» Source passage
•••

When an alcoholic or drug addict is also diagnosed with a mental illness, the individual is said to have a dual diagnosis disorder. Depression, anxiety, bipolar disorder, schizophrenia, borderline personality disorder, and other mental illnesses are common among substance abusers, either before substance abuse began, or as a result of continuous abuse of one or more substances.
For those who have been dually diagnosed, treatment that can address the substance abuse and the mental illness at the same time has proven most effective. For many others, a mental illness diagnosis, and therefore an applicable dual diagnosis disorder, is not made until the individual is participating in alcohol or drug treatment.
A good rehab will employ staff members who are trained in recognizing the symptoms of mental illness. In most cases the client must undergo detox and at least a week of sobriety before symptoms can no longer be attributed solely to the client’s substance abuse.
Once symptoms are present though, the treatment team can start ruling out certain mental illnesses until one diagnosis is applicable. At that point, a client can be said to have a dual diagnosis disorder, and it can be decided whether the current approach to treatment is best suited for that individual. If the current rehab does not provide simultaneous treatment for substance abuse and mental illness, than an external referral is generally made, so that the client can receive integrated treatment for both diagnoses.
To help illustrate the application of this process, here is an example: a fifty-year-old female alcoholic suffers from depression. She has battled depression throughout her entire life without ever receiving treatment, or even the correct diagnosis. When her family intervenes and she agrees to go to treatment for alcohol abuse, the treatment team at her rehab center identifies common symptoms of depression in her.
After a substantial period of sobriety from alcohol, this woman is communicating openly with her assigned individual counselor. While being treated for alcoholism, she is also being evaluated for mental illness, based on many surfacing symptoms not related to alcohol abuse.
When this woman speaks with her assigned individual counselor, she feels as though several of the symptoms of depression being presented to her are common of women in general; she does not understand that depression has had a hold on her for basically all fifty of her years on this planet.
This woman is fortunate; she is in the right treatment center for her. This particular facility treats dual diagnosis disorder. Concurrently, this woman’s alcohol abuse and depression are addressed. With the use of antidepressants when appropriate, and therapy tactics geared toward those with addiction and depression, she can work on identifying the reasons for her initial substance use, the reasons for her sustained substance use, her personal origin of depression (or other mental illness), and strategies for working through the co-occurrence of substance dependence and mental illness.

•••

» Entries shown
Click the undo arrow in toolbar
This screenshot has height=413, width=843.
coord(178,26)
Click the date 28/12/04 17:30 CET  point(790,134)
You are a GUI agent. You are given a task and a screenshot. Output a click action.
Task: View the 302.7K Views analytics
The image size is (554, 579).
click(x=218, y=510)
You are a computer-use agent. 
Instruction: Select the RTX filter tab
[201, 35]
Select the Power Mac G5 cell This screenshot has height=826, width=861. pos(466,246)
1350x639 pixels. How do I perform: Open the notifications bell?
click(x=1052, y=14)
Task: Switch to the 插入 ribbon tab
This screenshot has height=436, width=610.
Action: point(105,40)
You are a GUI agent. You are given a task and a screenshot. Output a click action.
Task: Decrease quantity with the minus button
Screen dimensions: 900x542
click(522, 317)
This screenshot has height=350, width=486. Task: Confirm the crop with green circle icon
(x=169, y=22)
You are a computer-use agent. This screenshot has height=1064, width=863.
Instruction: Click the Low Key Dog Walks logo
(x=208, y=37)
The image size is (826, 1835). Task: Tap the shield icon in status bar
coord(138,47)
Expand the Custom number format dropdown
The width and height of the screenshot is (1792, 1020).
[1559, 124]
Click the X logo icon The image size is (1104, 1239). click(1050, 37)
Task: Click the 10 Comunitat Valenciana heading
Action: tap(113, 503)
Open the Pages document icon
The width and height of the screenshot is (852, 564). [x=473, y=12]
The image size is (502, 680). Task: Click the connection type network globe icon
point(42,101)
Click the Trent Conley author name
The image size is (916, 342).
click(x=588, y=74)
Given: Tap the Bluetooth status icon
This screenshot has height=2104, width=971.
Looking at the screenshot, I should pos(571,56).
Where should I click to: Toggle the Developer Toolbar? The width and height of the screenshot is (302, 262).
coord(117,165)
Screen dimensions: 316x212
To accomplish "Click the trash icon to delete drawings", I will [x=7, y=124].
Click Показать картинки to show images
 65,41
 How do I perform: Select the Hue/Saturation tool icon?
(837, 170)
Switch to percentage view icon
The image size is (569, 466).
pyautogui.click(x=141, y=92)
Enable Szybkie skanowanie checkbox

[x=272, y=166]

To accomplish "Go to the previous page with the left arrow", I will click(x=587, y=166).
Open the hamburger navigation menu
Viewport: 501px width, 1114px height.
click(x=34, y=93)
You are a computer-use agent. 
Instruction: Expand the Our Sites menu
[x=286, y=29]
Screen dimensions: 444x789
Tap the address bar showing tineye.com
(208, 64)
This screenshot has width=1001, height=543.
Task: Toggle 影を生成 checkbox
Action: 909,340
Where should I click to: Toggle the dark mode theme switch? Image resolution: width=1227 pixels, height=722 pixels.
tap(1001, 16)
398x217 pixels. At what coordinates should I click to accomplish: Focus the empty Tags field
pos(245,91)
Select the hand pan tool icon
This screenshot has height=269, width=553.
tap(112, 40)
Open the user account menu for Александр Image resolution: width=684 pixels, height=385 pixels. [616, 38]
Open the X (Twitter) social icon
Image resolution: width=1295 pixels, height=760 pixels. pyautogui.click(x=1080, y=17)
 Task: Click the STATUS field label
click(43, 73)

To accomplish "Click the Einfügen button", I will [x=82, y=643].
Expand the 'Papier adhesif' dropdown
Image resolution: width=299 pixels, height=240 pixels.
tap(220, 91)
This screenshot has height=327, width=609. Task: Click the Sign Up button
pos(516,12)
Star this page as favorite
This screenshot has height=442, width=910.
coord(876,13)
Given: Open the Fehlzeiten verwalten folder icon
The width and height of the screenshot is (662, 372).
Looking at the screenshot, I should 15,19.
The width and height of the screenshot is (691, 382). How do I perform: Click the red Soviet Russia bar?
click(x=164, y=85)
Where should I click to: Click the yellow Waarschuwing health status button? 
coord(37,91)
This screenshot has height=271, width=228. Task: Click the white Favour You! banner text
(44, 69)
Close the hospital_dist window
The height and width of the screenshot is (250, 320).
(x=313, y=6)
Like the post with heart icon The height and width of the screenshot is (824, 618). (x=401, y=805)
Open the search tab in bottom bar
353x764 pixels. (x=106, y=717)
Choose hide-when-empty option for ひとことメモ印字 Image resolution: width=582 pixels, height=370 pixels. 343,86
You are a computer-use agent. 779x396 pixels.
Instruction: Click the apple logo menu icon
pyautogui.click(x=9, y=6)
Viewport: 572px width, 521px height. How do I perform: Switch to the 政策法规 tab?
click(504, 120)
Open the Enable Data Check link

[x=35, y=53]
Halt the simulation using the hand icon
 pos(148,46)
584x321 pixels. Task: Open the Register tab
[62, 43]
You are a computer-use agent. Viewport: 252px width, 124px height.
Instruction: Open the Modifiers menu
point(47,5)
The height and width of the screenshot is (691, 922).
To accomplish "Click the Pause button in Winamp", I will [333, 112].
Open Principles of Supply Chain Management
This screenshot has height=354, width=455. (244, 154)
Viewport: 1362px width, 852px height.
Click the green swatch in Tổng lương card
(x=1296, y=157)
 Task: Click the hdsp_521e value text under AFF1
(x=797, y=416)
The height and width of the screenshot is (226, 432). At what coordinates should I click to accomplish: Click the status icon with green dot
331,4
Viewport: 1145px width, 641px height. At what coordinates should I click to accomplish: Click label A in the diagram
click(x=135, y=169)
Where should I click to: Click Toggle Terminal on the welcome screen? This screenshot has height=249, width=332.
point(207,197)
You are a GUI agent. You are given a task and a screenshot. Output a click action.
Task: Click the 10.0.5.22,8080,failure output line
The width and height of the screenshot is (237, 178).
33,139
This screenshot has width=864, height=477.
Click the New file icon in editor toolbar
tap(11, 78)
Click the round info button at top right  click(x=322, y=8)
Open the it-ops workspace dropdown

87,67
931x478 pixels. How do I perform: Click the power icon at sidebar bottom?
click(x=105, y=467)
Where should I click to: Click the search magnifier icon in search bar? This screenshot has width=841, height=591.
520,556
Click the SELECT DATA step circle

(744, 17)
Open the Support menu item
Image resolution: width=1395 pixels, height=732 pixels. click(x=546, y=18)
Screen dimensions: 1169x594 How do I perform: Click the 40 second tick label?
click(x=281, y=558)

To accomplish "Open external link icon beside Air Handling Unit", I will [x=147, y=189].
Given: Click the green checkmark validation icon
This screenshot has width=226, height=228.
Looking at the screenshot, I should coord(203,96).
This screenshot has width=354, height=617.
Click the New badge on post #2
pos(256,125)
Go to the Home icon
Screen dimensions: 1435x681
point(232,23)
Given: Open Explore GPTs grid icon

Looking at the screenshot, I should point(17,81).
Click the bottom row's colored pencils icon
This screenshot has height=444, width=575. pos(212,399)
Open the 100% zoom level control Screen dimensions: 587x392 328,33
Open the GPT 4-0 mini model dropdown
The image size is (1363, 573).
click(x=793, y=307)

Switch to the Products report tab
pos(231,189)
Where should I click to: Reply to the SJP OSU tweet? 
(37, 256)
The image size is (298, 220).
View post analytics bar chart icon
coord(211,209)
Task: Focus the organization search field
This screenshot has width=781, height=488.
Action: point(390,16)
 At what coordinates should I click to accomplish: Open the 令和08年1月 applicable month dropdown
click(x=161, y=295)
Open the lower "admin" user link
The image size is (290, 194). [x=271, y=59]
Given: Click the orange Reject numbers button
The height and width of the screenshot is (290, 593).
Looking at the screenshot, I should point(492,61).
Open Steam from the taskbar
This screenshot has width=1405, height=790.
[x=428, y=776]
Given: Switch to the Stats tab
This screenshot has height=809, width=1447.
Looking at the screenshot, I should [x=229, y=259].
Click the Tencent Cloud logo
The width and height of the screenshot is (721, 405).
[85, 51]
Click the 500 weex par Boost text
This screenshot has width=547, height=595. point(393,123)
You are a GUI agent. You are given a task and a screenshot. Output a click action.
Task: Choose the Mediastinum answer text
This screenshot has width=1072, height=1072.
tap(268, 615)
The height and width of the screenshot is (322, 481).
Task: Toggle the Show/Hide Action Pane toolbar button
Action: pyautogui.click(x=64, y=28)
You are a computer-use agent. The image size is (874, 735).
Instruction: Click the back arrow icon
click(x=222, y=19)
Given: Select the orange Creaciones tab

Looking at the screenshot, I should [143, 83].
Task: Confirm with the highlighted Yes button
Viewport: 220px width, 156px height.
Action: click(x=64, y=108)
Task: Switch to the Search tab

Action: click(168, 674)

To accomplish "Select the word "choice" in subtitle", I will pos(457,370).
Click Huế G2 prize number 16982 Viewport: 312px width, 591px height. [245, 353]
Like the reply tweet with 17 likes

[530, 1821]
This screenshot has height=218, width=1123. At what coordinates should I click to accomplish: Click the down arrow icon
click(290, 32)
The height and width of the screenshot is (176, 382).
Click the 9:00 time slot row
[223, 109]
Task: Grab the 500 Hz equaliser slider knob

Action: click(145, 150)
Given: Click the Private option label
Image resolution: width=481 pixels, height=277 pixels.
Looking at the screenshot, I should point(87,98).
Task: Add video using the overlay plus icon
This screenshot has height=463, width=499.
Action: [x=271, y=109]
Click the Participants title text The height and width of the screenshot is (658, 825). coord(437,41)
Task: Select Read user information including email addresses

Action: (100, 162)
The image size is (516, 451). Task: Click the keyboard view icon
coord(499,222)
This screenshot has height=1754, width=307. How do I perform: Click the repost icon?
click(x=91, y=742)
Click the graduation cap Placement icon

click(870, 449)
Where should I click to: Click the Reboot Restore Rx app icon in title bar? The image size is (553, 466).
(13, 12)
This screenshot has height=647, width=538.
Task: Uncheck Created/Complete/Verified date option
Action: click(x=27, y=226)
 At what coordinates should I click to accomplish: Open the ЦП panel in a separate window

•••

» Explore the material
1. Translate this sentence from the dual diagnosis text into Spanish: "A good rehab will employ staff members who are trained in recognizing the symptoms of mental illness."
2. Answer these questions from the dual diagnosis text.
(a) In most cases, how long must a client stay sober after detox before symptoms can no longer be attributed solely to substance abuse?
(b) What is generally done if the current rehab does not provide simultaneous treatment for substance abuse and mental illness?
(c) How old is the woman in the example?

» Outputs in order
1. Un buen centro de rehabilitación empleará a miembros del personal capacitados para reconocer los síntomas de las enfermedades mentales.

2.
(a) At least a week.
(b) An external referral is generally made.
(c) Fifty years old.